▶ Exercise: Keep the lines exact and the pictures out as you repeat the following listing.

▶ Supplied data:
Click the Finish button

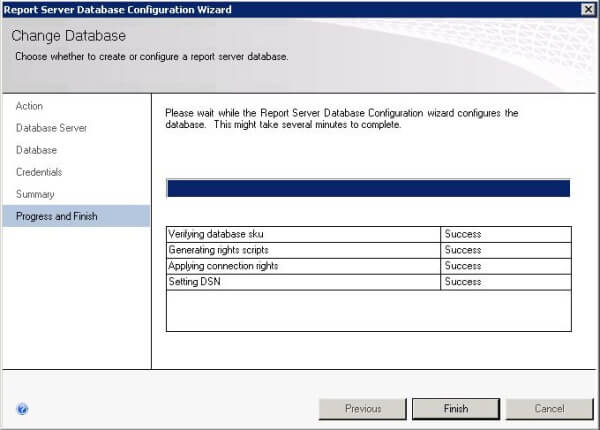pos(455,409)
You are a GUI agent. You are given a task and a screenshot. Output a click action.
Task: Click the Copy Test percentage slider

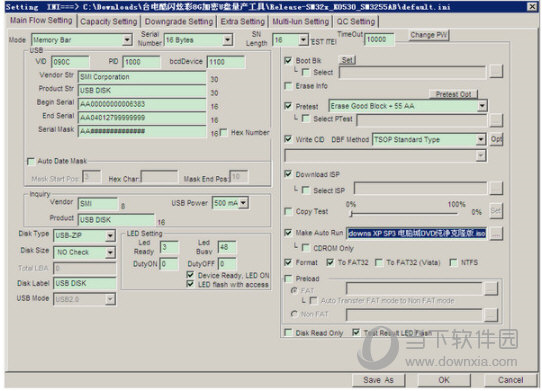click(404, 213)
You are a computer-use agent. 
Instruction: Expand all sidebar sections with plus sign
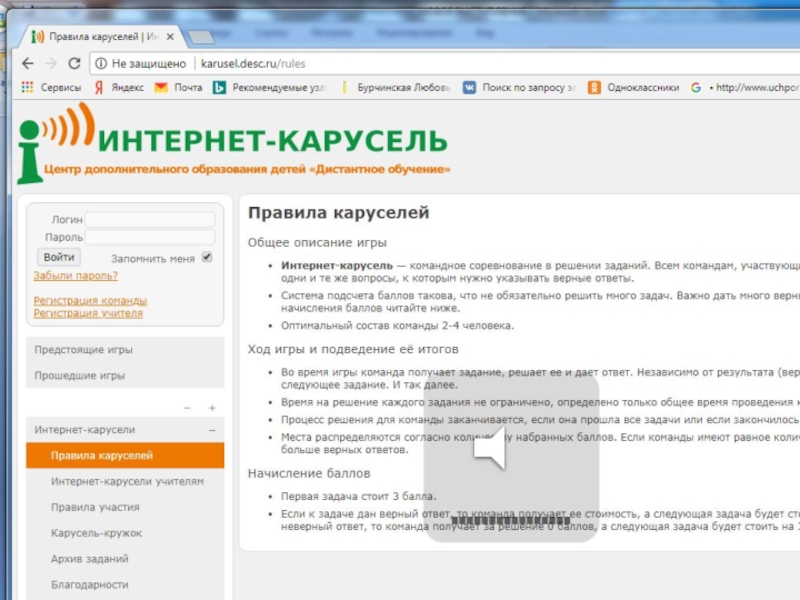coord(212,408)
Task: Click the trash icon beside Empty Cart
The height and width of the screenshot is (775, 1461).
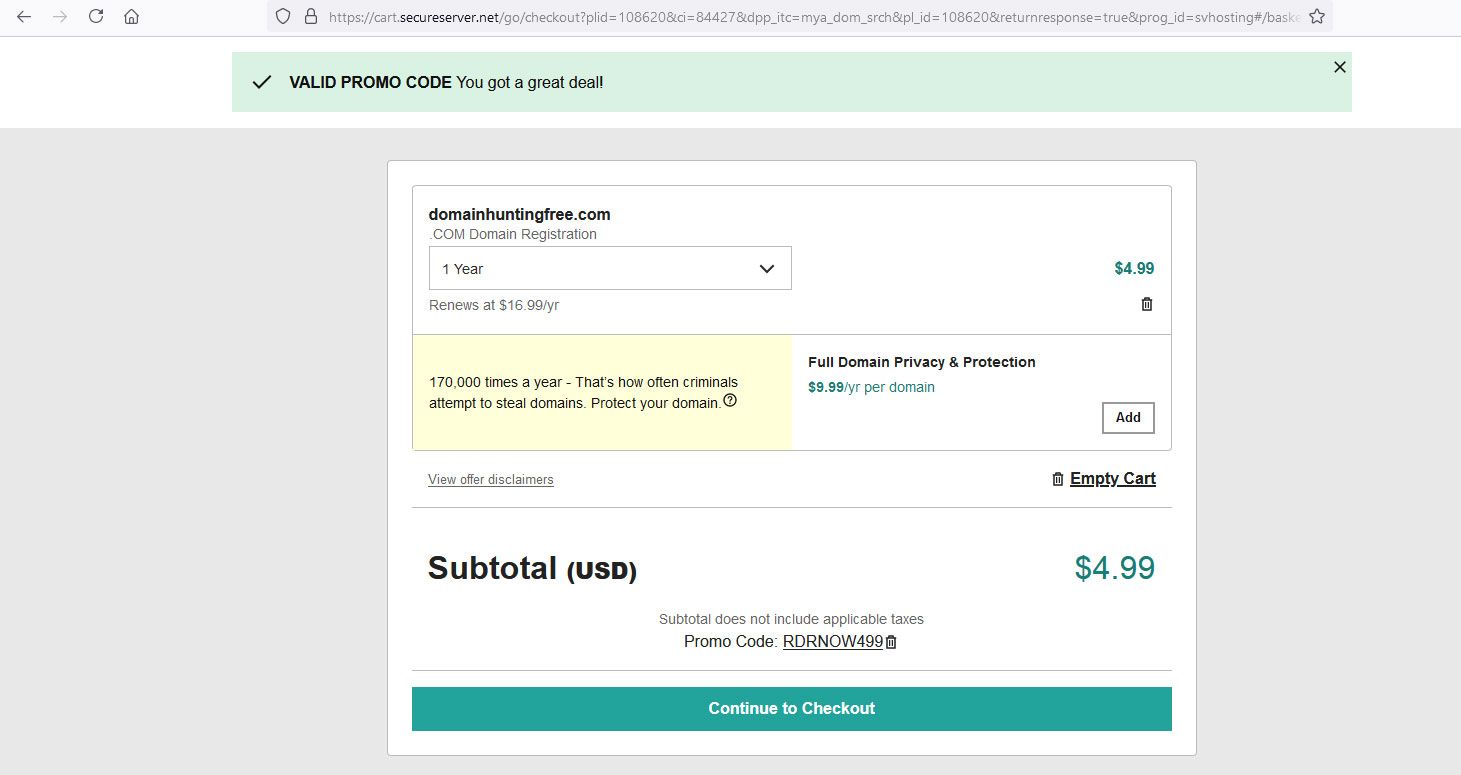Action: point(1058,479)
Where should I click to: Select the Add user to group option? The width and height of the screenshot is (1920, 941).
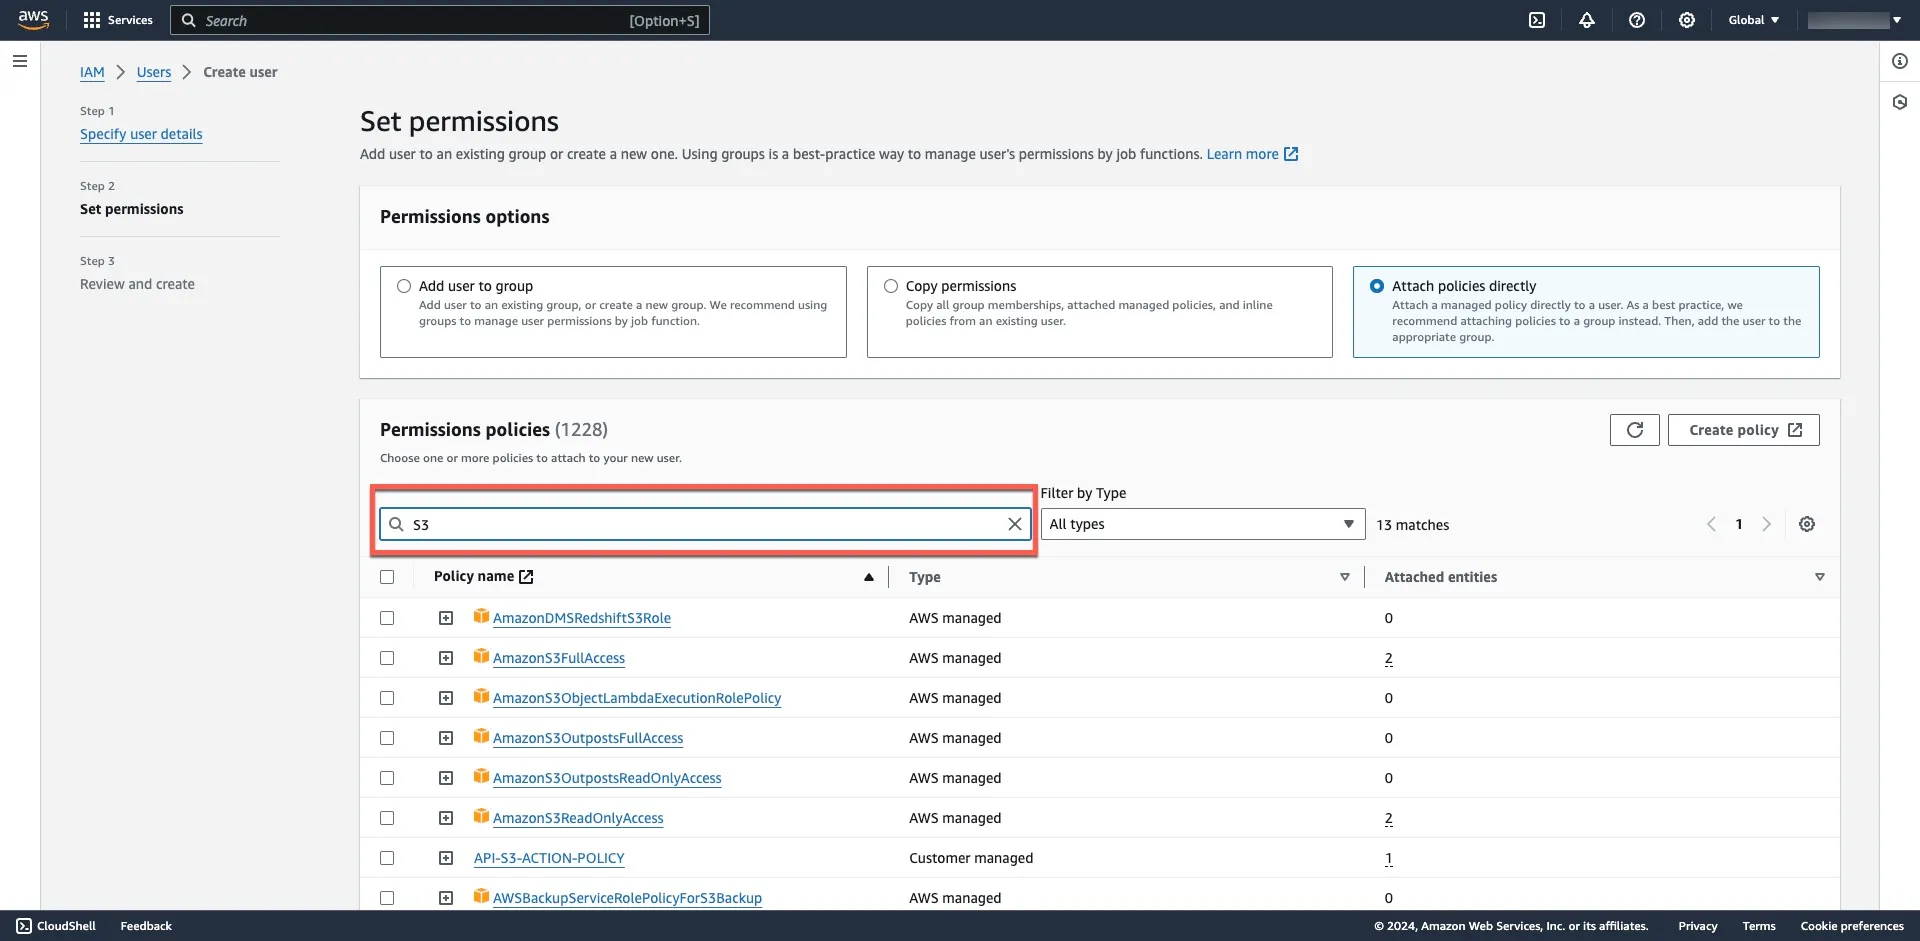(x=404, y=286)
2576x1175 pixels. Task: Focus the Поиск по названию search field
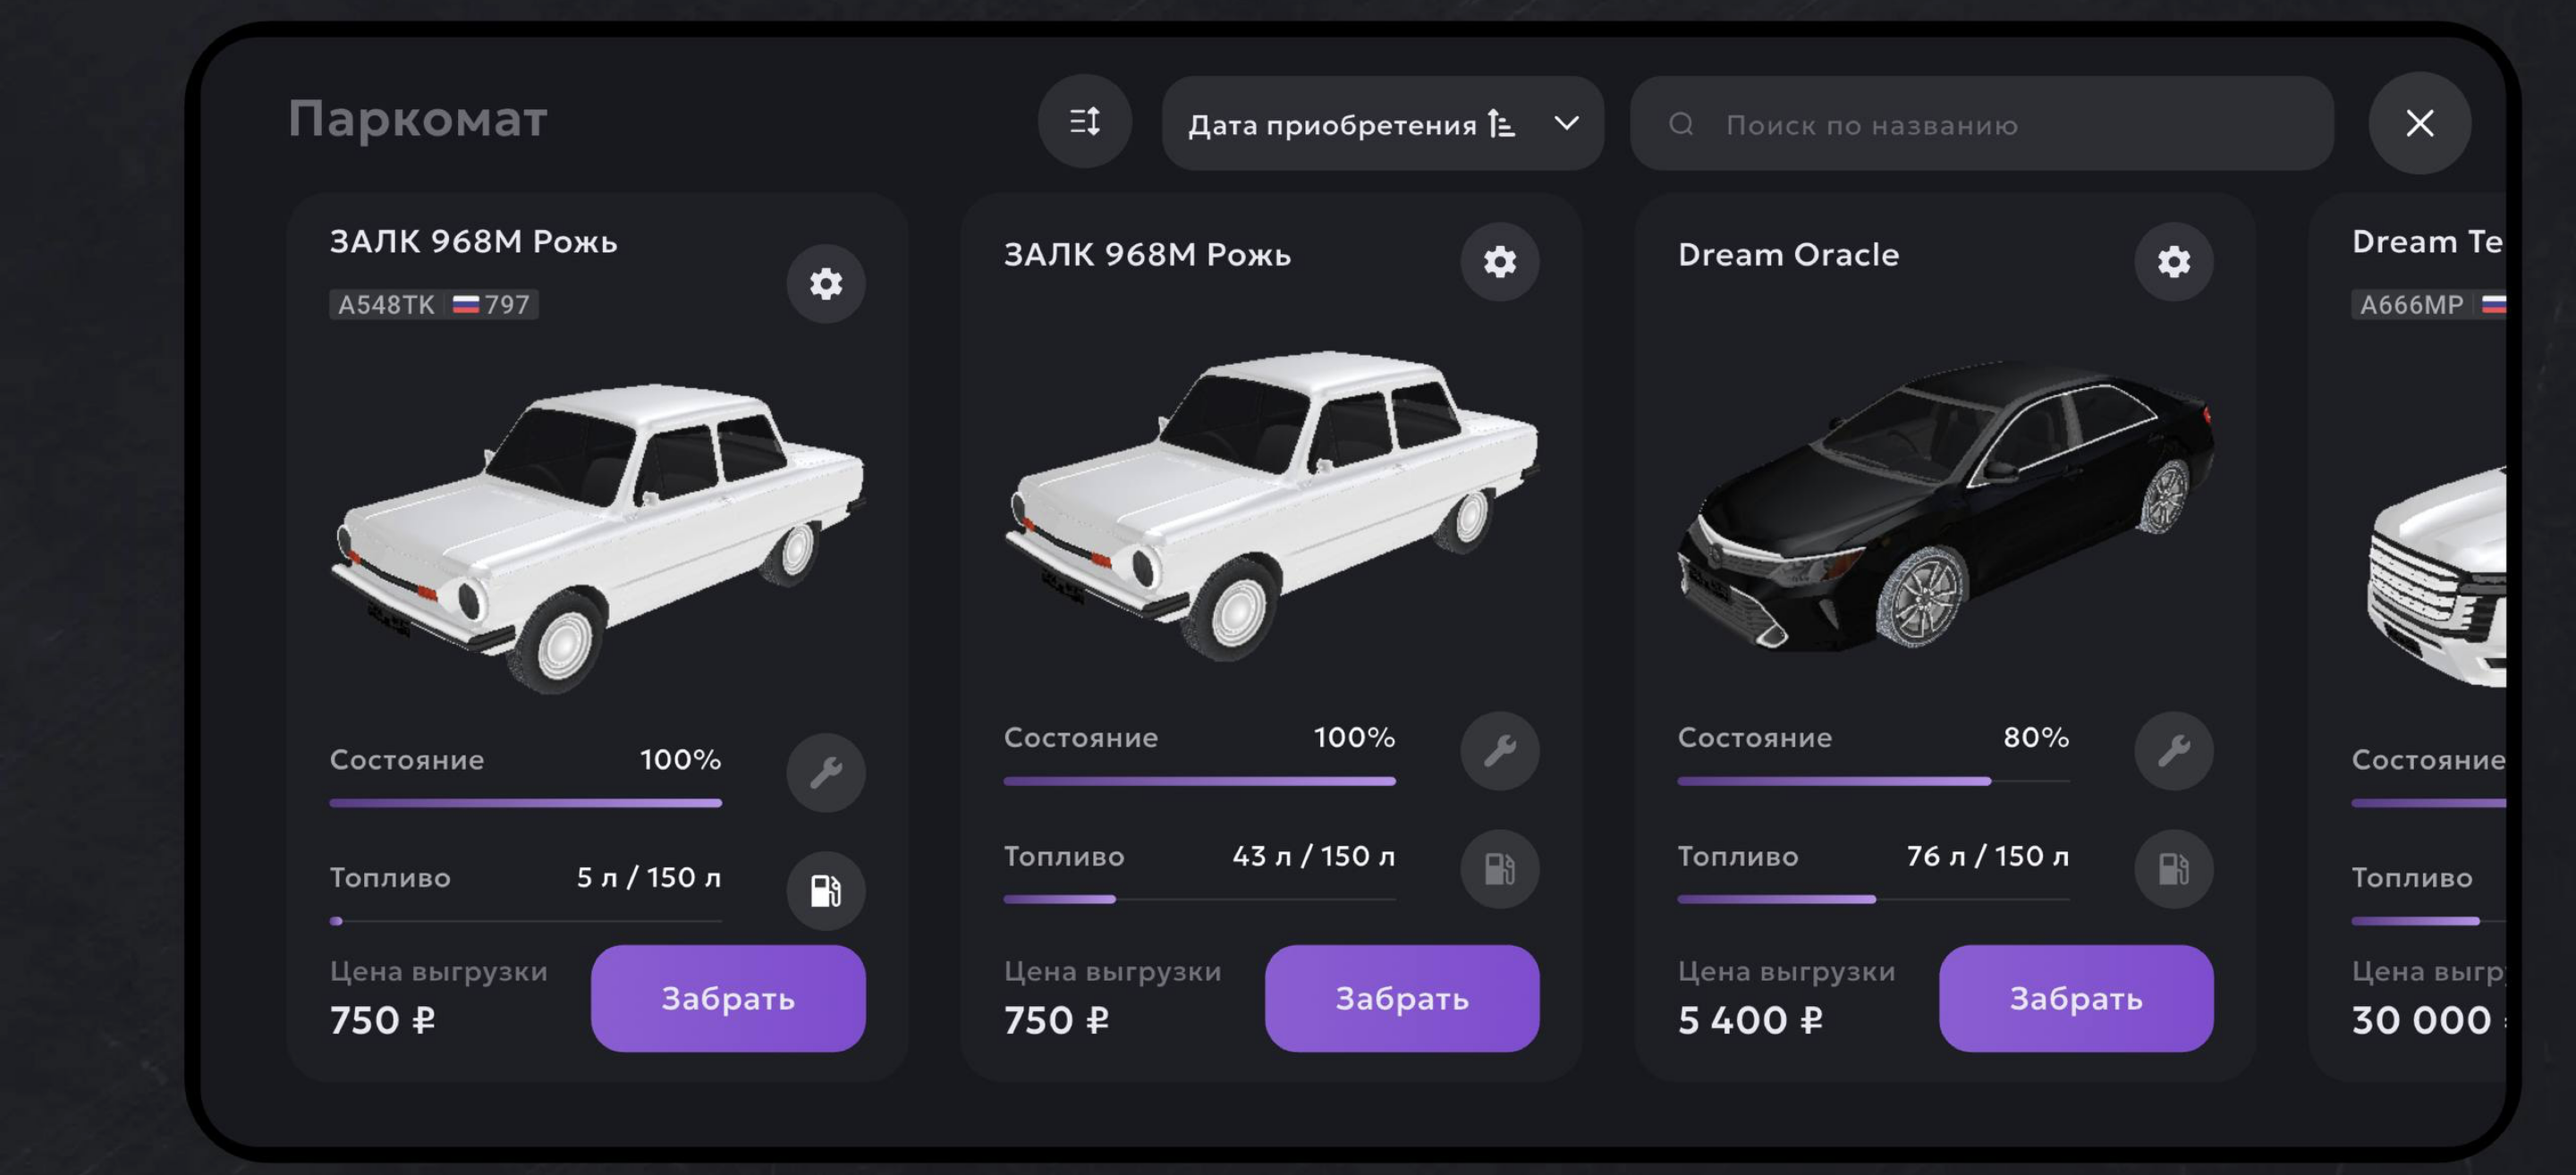(x=2000, y=124)
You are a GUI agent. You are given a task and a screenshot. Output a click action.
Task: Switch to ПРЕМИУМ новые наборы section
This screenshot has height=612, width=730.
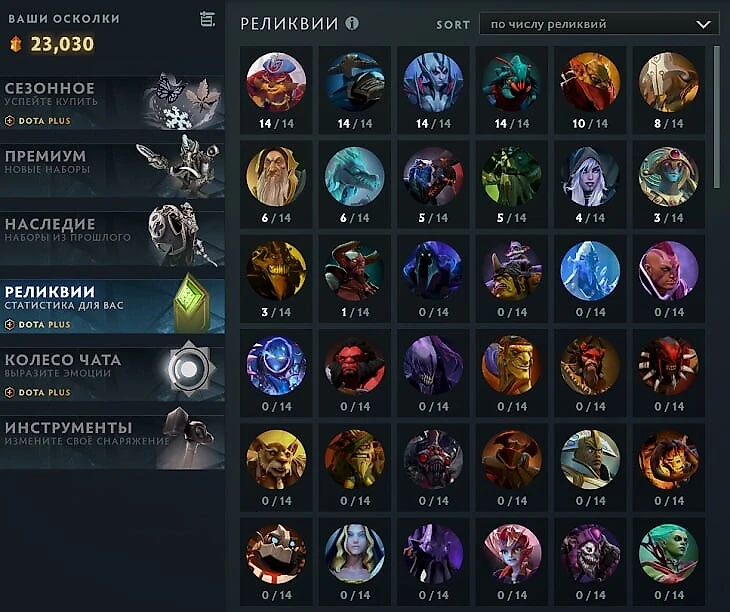(x=112, y=170)
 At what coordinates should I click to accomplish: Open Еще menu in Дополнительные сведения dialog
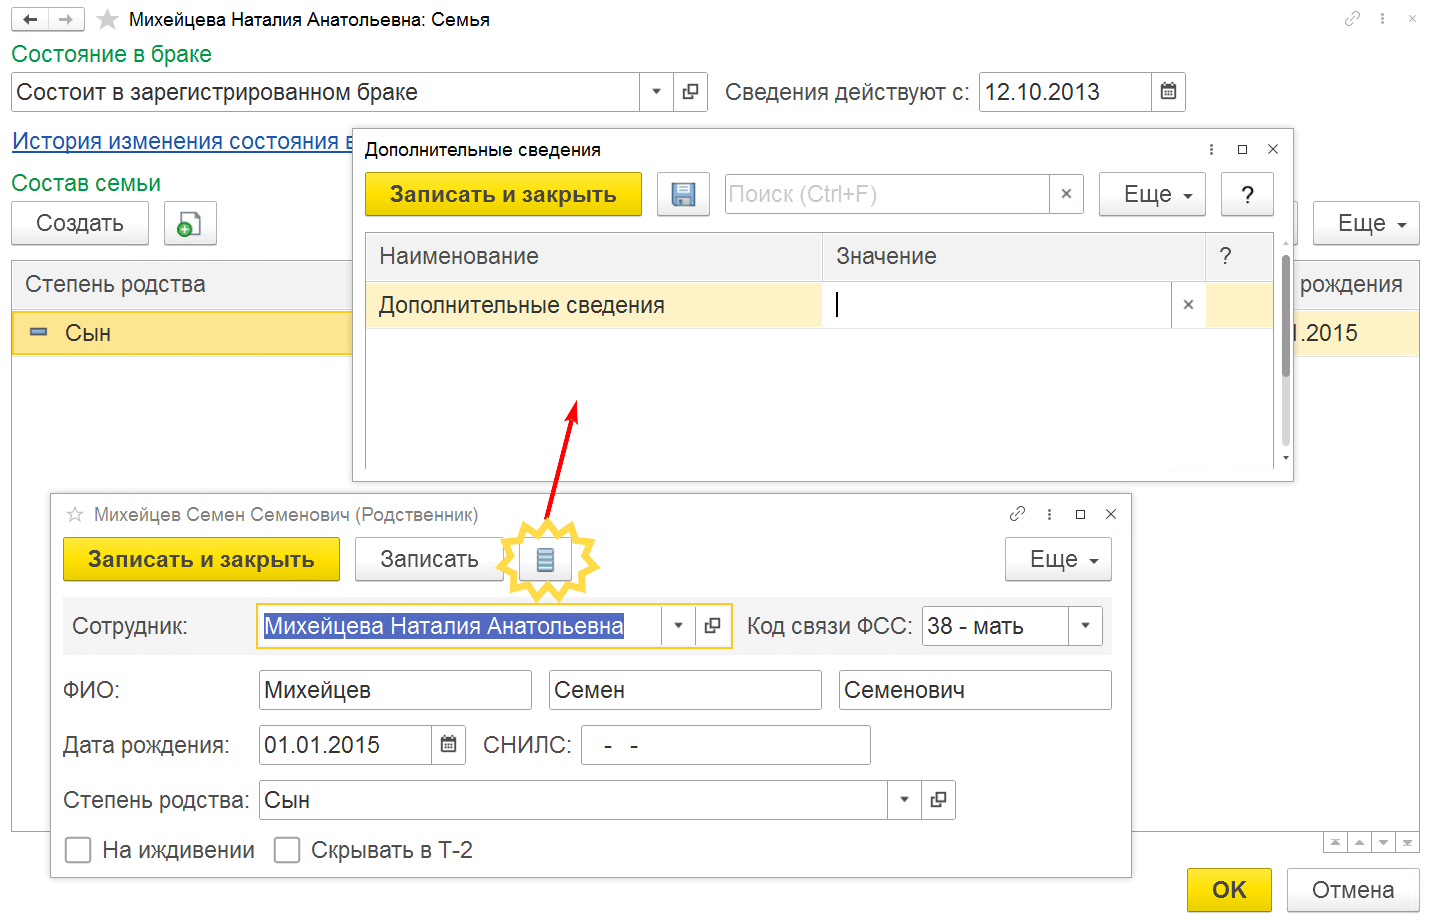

▶ Output for this exercise:
Click the Finish button

pos(455,409)
You are a GUI agent. You are given a task and a screenshot. Output a click action.
Task: Click the Copy Test percentage slider

click(404, 213)
You are a computer-use agent. 
Instruction: Expand all sidebar sections with plus sign
coord(212,408)
Task: Click the trash icon beside Empty Cart
The height and width of the screenshot is (775, 1461).
Action: point(1058,479)
Where should I click to: Select the Add user to group option? The width and height of the screenshot is (1920, 941).
(x=404, y=286)
2576x1175 pixels. Task: Focus the Поиск по названию search field
(x=2000, y=124)
You are a GUI agent. You are given a task and a screenshot. Output a click action.
Task: Switch to ПРЕМИУМ новые наборы section
This screenshot has height=612, width=730.
(x=112, y=170)
 At what coordinates should I click to accomplish: Open Еще menu in Дополнительные сведения dialog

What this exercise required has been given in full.